Set of tasks
(a) Using the text on combined liver-kidney transplant outcomes, answer each question on its own line:
(i) How many patients made up the MELD-allocation group?
(ii) What was the median follow-up for the patient series?
(iii) Which two drugs were named for monoclonal antibody induction therapy?
(b) In one to three sentences, explain why the investigators in the text on combined liver-kidney transplant outcomes expected fewer grafts to survive and mortality to rise among MELD-allocated patients.
(c) Reproduce part of the text on combined liver-kidney transplant outcomes. Begin at the words "This study was sponsored" and stop after "interests to disclose.".

Document text
..........

Since the MELD system of organ allocation replaced the criteria promulgated by the United Network for Organ Sharing (UNOS), significantly more CLKTs are performed in the U.S. The goal of this study was to retrospectively review the factors affecting the outcomes of CLKT patients allocated organs based on MELD criteria vs those allocated organs based on UNOS criteria in the UCLA patient series. Because these recipients are more severely ill than recipients under the UNOS criteria, investigators hypothesized that fewer grafts would survive and that patient mortality rates would increase.
The MELD-allocation group consisted of the 28 patients who underwent CLKT between March 2002 to August 2004. The UNOS-allocation group consisted of all 70 patients who had undergone CLKT between October 1988 and March 2002. According to Dr. Ruiz, the UCLA CLKT patient series is the largest in the world.
The median follow-up for this series of patients was 16 months. MELD-allocated patients were more severely ill than UNOS-allocated patients based on several measures. Median MELD score was 34 in MELD-allocated patients and 24 in UNOS-allocated patients. Nine MELD-era patients had previous liver transplantations compared with seven under the UNOS criteria. Median hospital and intensive care unit stay were 50 and 18 days, respectively, for MELD-allocated patients compared with 34 and 8 days, respectively, for UNOS-allocated patients. Surgery lasted about an hour longer for MELD patients than for UNOS-allocated patients, but liver cold ischemia time was nearly two hours shorter but required a larger volume of transfused blood.
Of the 23 MELD-allocated patients (82.1%) who underwent monoclonal antibody (MAb) induction therapy with either basiliximab or daclizumab, only two patients (8%) experienced rejection episodes. A subgroup of eight hepatitis C virus (HCV)-positive patients also received MAb induction. No HCV-positive patients experienced rejection episodes of liver or kidney; only one of these eight patients experienced biopsy-proven recurrence of HCV within six months posttransplantation.
CLKT is performed more often today, likely because of calcineurin-sparing immunosuppression, improved medical management, and lower cold ischemia times. In addition, MAb induction therapy reduces liver acute rejection rates in patients undergoing CLKT, including those with HCV who appear to improve clinically without an increase in HCV recurrence. These data reveal that transplant surgeons should consider performing CLKT in appropriate patients rather than focusing on the most serious condition first and hoping that the patient stabilizes enough to be a good risk for a second operation.
This study was sponsored by UCLA. Dr. Ruiz was a Fellow at the department of Pancreatic and Liver Transplantation during the time the study was conducted and has no commercial interests to disclose.
11th Annual Congress ILTS: Abstract 88. Presented July 22, 2005.

..........

Stored items from a collection
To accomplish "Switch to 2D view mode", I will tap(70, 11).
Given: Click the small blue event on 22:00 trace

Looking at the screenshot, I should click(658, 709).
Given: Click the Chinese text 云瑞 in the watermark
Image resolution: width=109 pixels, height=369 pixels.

..........

Answers to the problems
(a)
(i) 28
(ii) 16 months
(iii) Basiliximab and daclizumab

(b) The investigators expected worse outcomes because recipients allocated organs under MELD criteria are more severely ill than recipients under the UNOS criteria. On that basis, they hypothesized that fewer grafts would survive and that patient mortality rates would increase.

(c)
This study was sponsored by UCLA. Dr. Ruiz was a Fellow at the department of Pancreatic and Liver Transplantation during the time the study was conducted and has no commercial interests to disclose.